Suppose we specify the TARGET of our quality measure as before: “How much students “GROW” in the educational process?”. MG cites Educational Research by Terenzini & Pascarella Meta-Study of 2600 papers, which finds NO RELATIONSHIP between student engagement AND the standard list of variables used in nearly all methods for measurement of quality of colleges: educational expenditures per student, student/faculty ratios, faculty salaries, percentage of faculty with the highest degree in their field, faculty research productivity, size of the library, [or] admissions selectivity
If these INPUTS do not matter, than what DOES matter? It turns out that the key variables are the ones which are qualitative and non-measurable, or SOFT Variables: Educators engage students when they are: purposeful, inclusive, empowering, ethical, and process-oriented. For a summary of take-aways from the Terenzini and Pascarella in-depth studies, see: Pathways to Success: Student Engagement.
Focus on what can be measured takes attention away from the important qualitative factors, which often cannot be reduced to numbers. For an example of this (not discussed in the MG article) consider the question of “Do SAT scores predict academic success?”. There is a huge Controversy about the issue but the facts are clear. SAT is solidly correlated with First Year Performance. Correlation weakens with time. BUT the effects is very small. For practical purposes, it is reasonable to conclude that we should NOT use SAT for college admissions. WHY? Again the key factors which lead to success are not measurable. Research shows that Student Characteristics strongly correlated with Success are Drive, Motivation and Perseverance. These are character traits which are not measured by SAT’s. Another way to think about this question is to ask: “Can we take students with low SAT’s and turn them into Super Performers?” The answer is YES, and there is a lot of evidence that teachers who motivate & inspire can take students from any background and turn them into star performers.
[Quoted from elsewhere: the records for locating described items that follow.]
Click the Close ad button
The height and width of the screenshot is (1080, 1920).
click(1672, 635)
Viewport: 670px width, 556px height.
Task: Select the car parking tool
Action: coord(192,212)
Concluding Remarks: It is helpful to look at the bigger picture. The rise of Logical Positivism in 20th Century led to an extreme emphasis on the observable and measurable and a complete neglect of the qualitative and unmeasurable aspects of our lives. This has led to the drive to MEASURE everything. But the Most Important Things in life are not measurable. We live our lives without measuring in numbers those things which matter the most to us – loving and being loved. This ability to deal with qualitative and unmeasurable phenomena needs to be extended to the bigger world of education and management. Even when complex, multidimensional phenomena ARE measurable, multiple measures CANNOT be reduced to one number. False philosophies lead us to PRETEND that a single number can MEASURE the quality of colleges. This type of confusion arises from failure to think clearly about the TARGET – What is being measured and Why? To improve statistical analysis, we must learn to think clearly about the bigger questions, instead of confining attention to the numbers alone.